Why
group learning, problem solving, and student centered learning
rather
than a traditional lecture course?
1. Educational advantages
In student centered learning, students work in small groups, tutor one another, and learn to depend on one another rather than depending exclusively on the authority of the teacher. Students learn to construct knowledge as it is constructed in the academic disciplines, and they learn the craft of interdependence.
Many agree that at present there is too much passive learning experience (lectures) and few opportunities for active learning. In the traditional teacher-centered learning classroom the teacher is solely responsible for what the student is expected to learn. The teacher's usual role is to dispense information in lectures, assign readings, and provide demonstrations. The student is a passive recipient.
Active learning is not something that is done for students; it is something that learners do for themselves.
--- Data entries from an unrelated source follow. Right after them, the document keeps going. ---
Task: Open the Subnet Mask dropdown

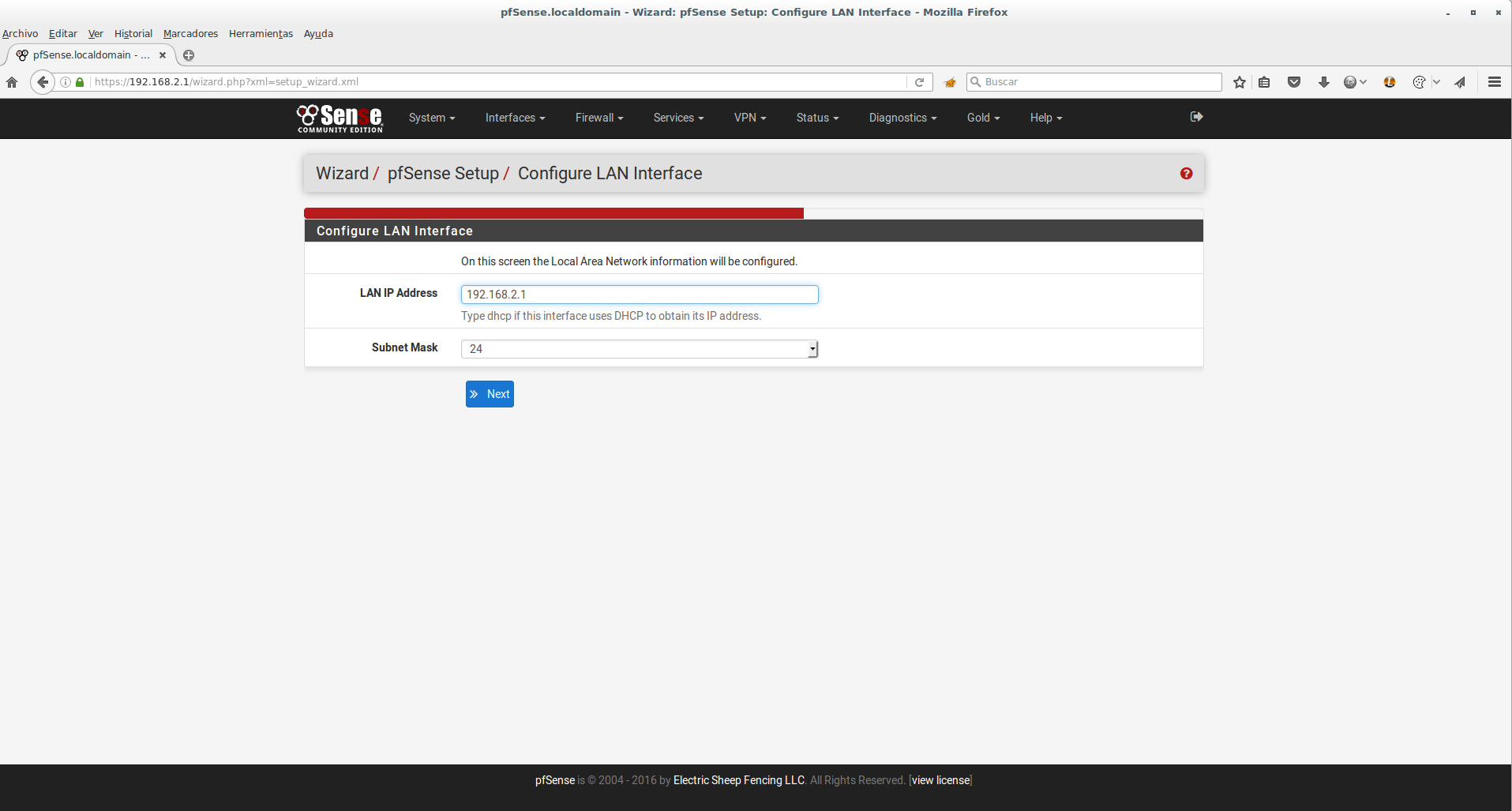Action: tap(639, 349)
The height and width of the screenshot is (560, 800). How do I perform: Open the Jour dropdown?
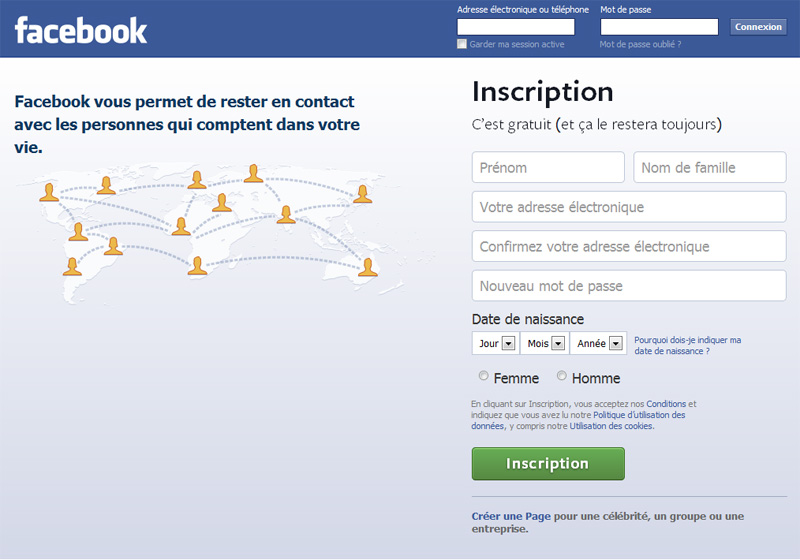(x=495, y=343)
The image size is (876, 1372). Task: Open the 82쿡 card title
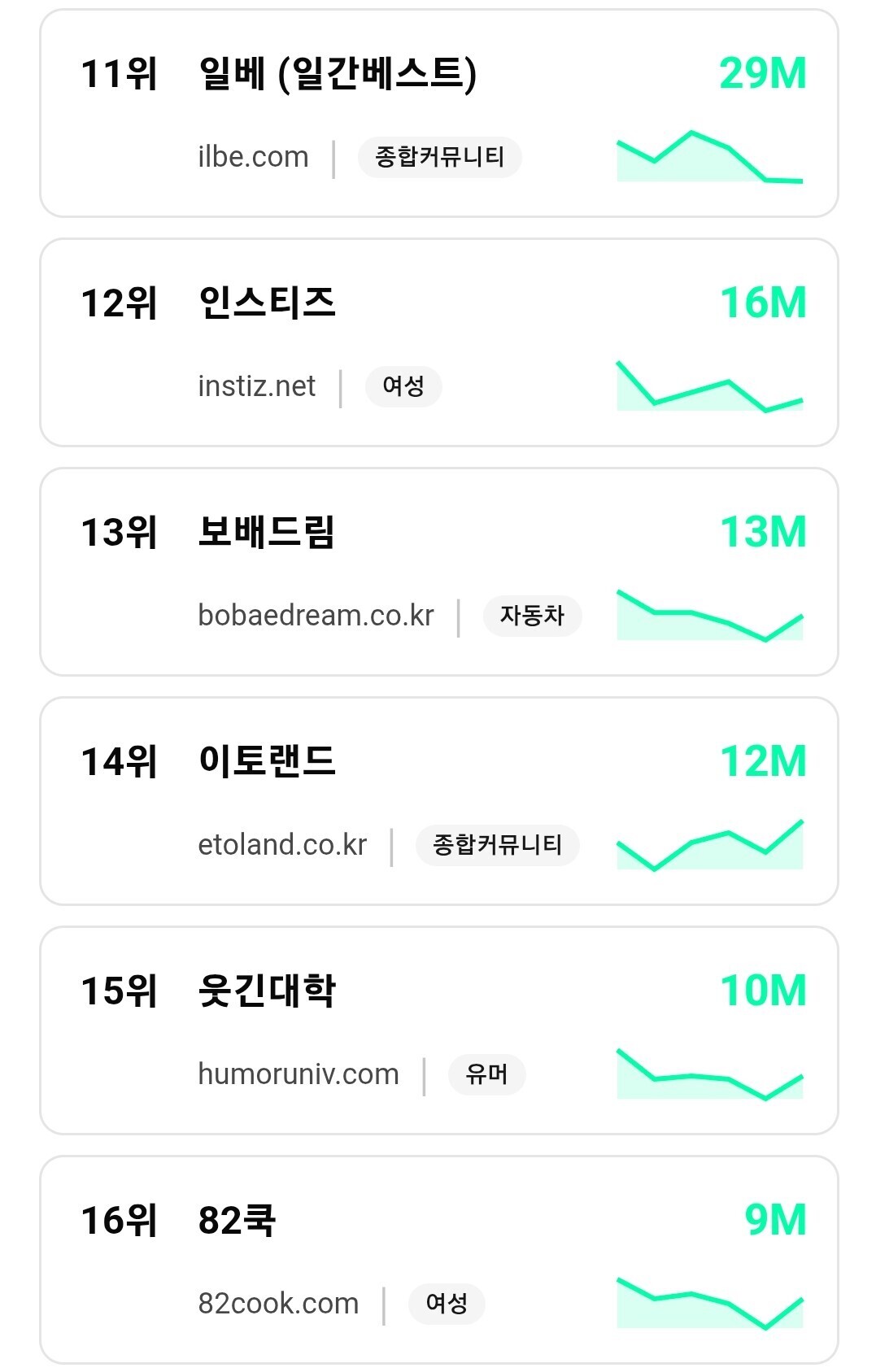click(x=237, y=1221)
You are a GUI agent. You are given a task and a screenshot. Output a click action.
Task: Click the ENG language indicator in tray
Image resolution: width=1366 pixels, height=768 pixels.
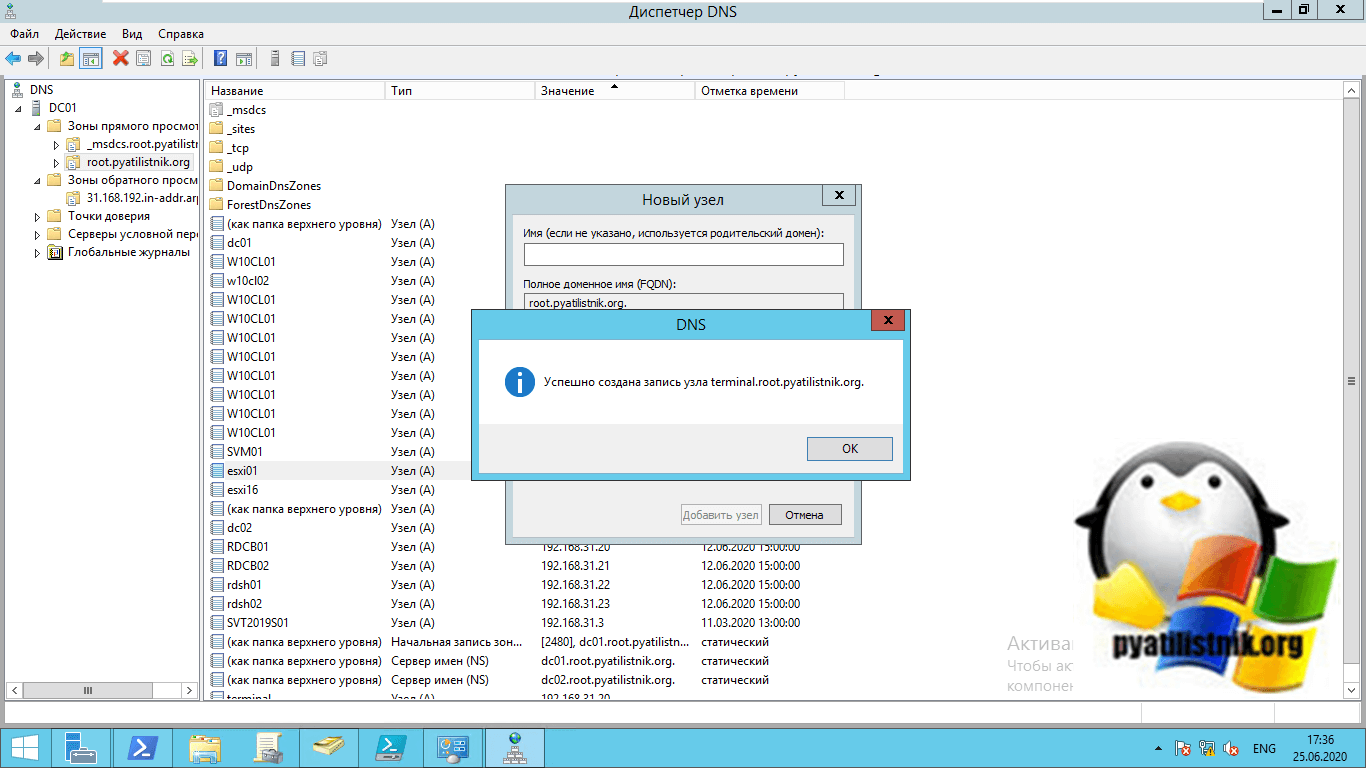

In student-centered learning, the student learns to determine what s/he needs to know; the student 'learns to learn.' Groups discover for themselves what new information they need to acquire in order to master some topic or solve some problem. Problem solving is what must be done when the answer to a question or problem can not simply be retrieved from memory. This is the way knowledge is gained in "the real world."
In active learning, students take responsibility for their own learning. This fosters a cooperative rather than competitive learning environment and stimulates intellectual curiosity in students. Faculty in a classroom of active learners can be viewed as facilitators of learning rather than disseminators of knowledge.
2. This process helps meets the stated goals of California State Univ. system (Spring 1997), which listed the following specific abilities expected of CSU graduates:
b. Read analytically and think critically at a high level
c. Write clearly
d. Acquire substantive in-depth command over one or more fields of study
e. Locate, analyze, evaluate, and synthesize information
f. Integrate knowledge across discipline boundaries
g. Make both qualitative and quantitative assessments
h. Participate effectively in a democratic society
i. Work effectively in group settings with people different from oneself.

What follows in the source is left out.